Strict Database Standards and Conventions
I recently read Brian Knight's “Database
Standards and Conventions”. I found
that I agreed with his recommendations, but I feel that he doesn’t go far
enough. He writes “I receive more hate mail about this article than anything
I've ever written”, so I guess I’m setting myself up for a torrent of criticism
in publishing this…
Background
I learned this standard in 1996 when I started work on a
project for a large insurance company here in Sweden. Since then, I have since
used these conventions on just about every project I have worked on, and I have
learned to love them. Feel free to contact me with any thoughts or comments on
mattias@cambrianlabs.com. I work as a senior applications developer for
Cambrian Labs AB in Stockholm, Sweden.
Modules
First off, when your conceptual database design is more or
less done, divide it into modules. What modules you use totally depend on what
kind of database you’re designing. For instance; you could have one module for
contacts (addresses to companies and individuals), one module for products, one
module for contracts, one module for agents and so on. As a simple rule, tables
should more often reference tables within it’s module than tables outside it. If
they don’t, they probably belong in another module. Keep the modules fairly
small (perhaps 3 to 25 tables), otherwise the advantages are lost.
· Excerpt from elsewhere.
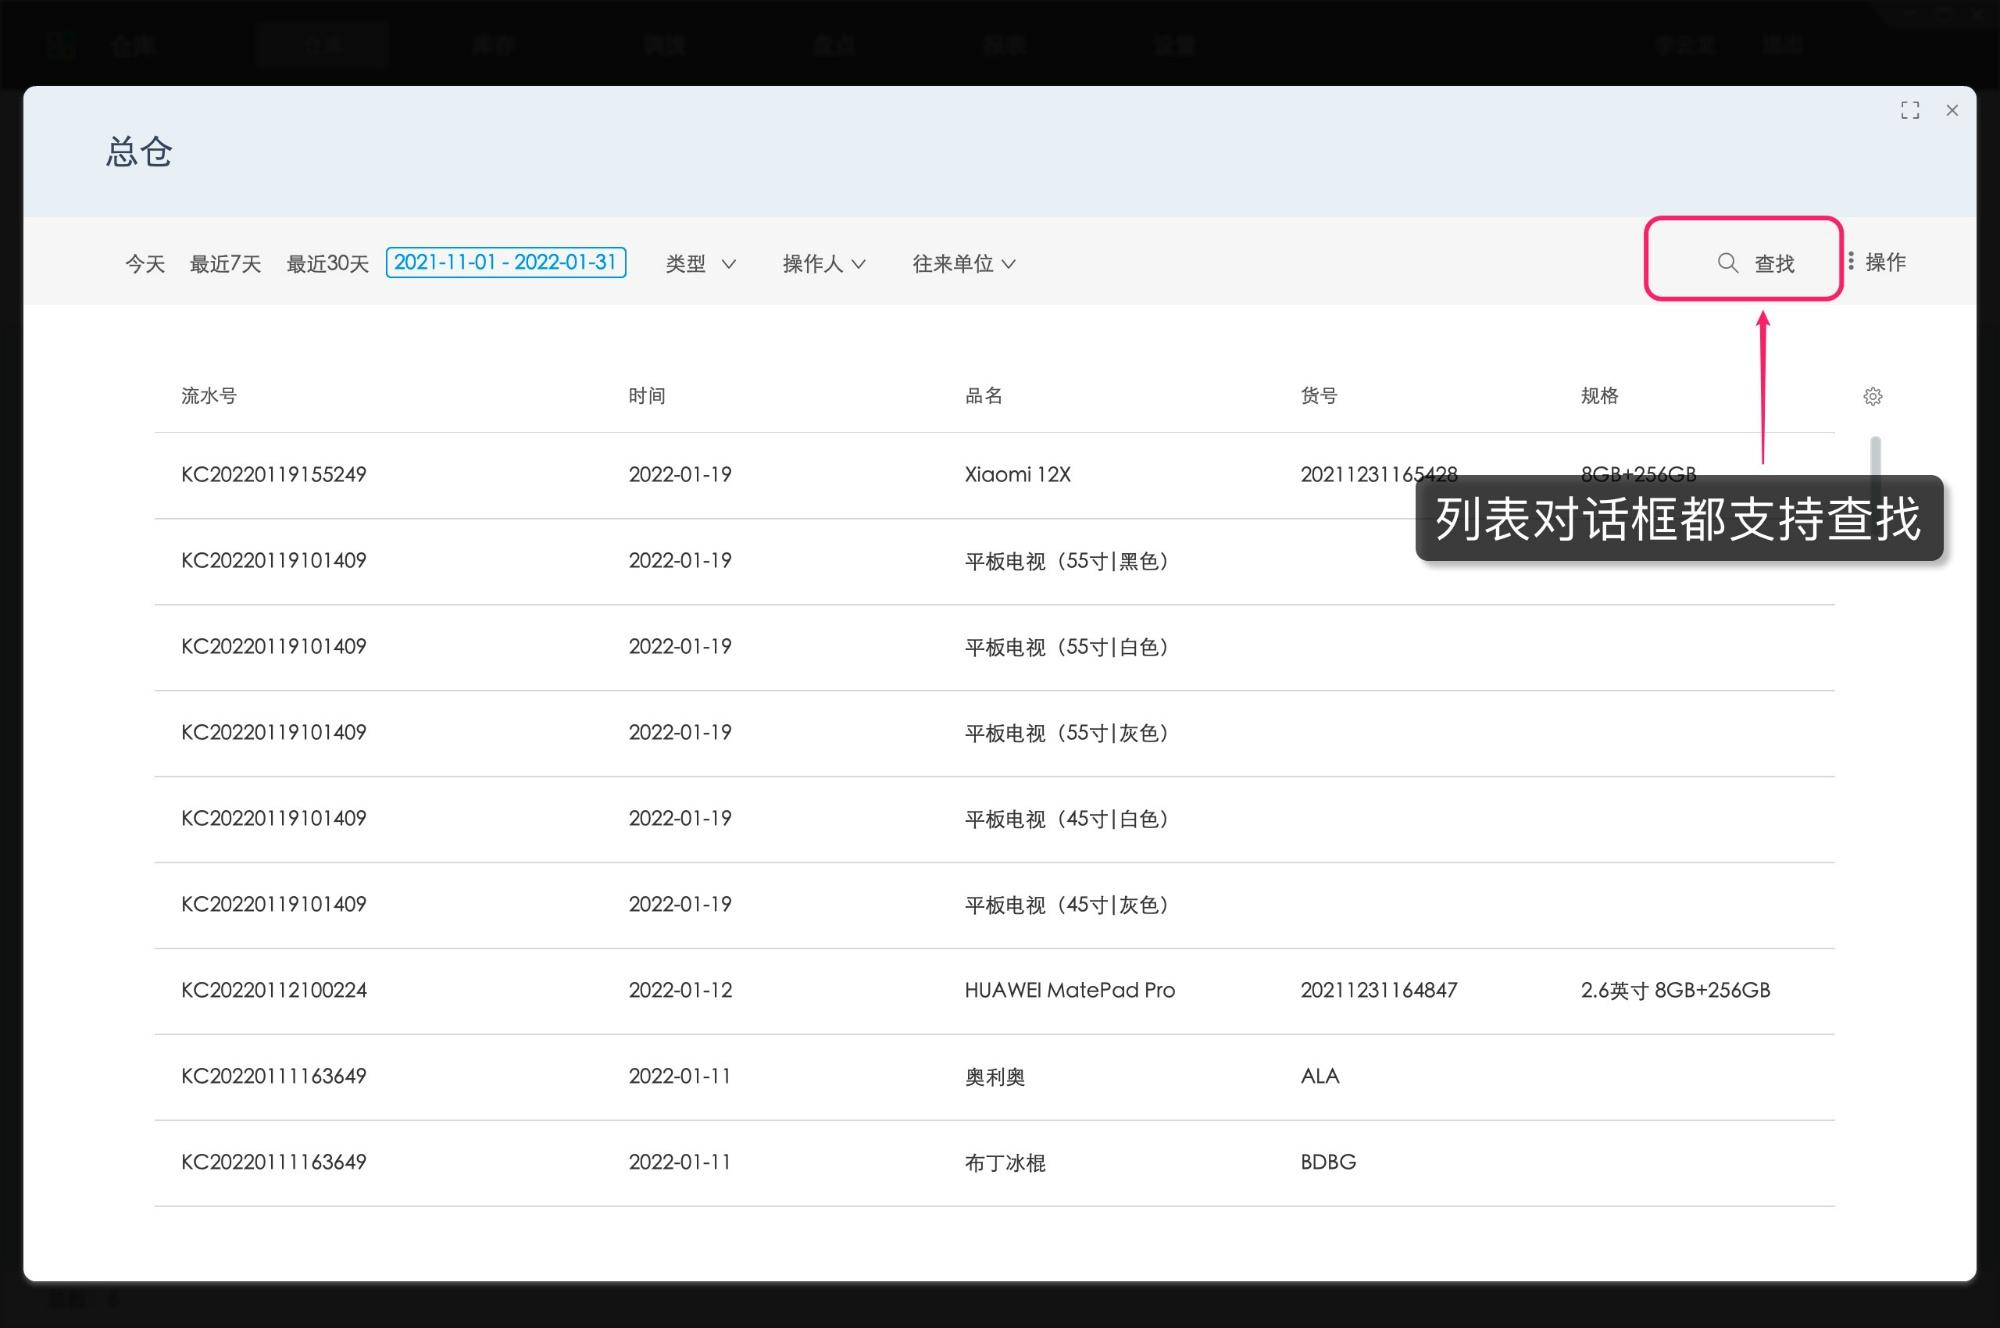Image resolution: width=2000 pixels, height=1328 pixels.
Task: Click the 查找 search button
Action: (x=1773, y=264)
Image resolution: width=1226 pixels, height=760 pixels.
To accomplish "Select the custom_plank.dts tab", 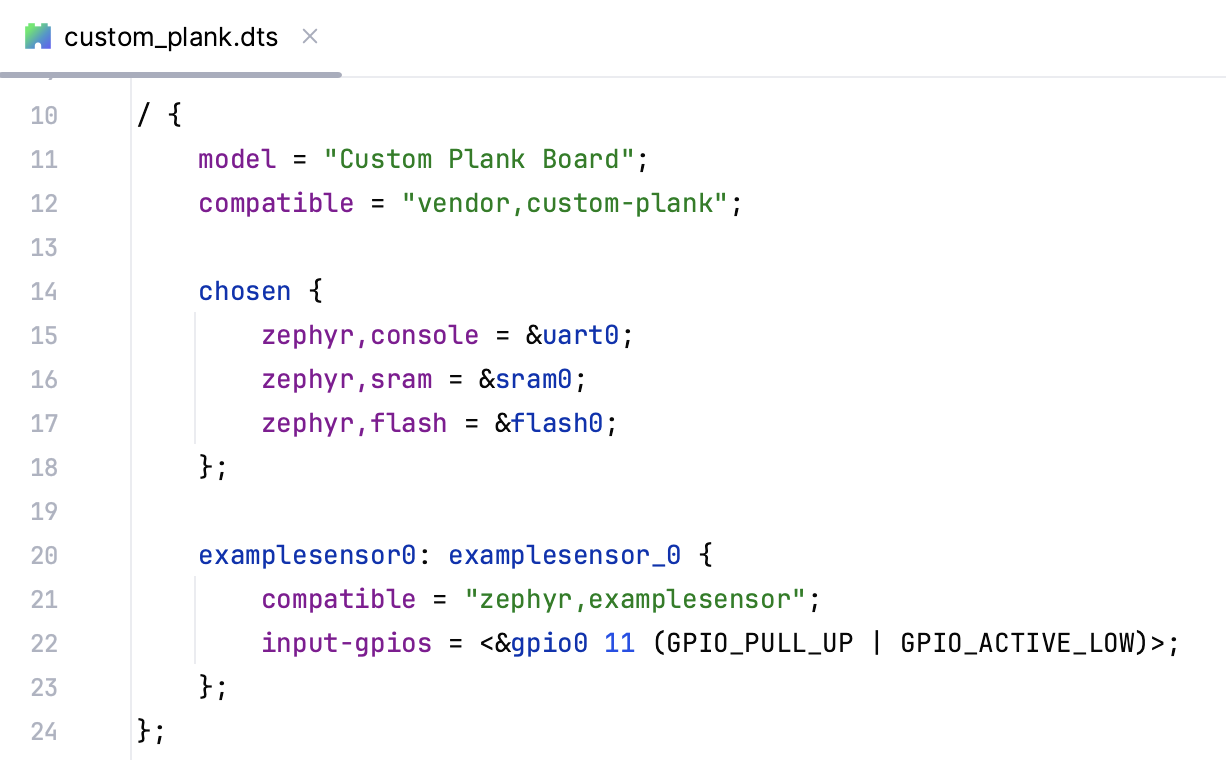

This also helps to conceptualize the database design,
learning how the system works is easier one module at a time, than the entire
system all at once. They can also be used when several people are working on the
same project - work can easily be divided along module boundaries.
Number the modules 01, 02, 03 and so on. These module
numbers will be used when naming tables.
Tables
Tables are also numbered, but their number is unique within
the module, not across modules. That means that table 01 can exist in many
modules - but they will still be unique in combination with the module numbers.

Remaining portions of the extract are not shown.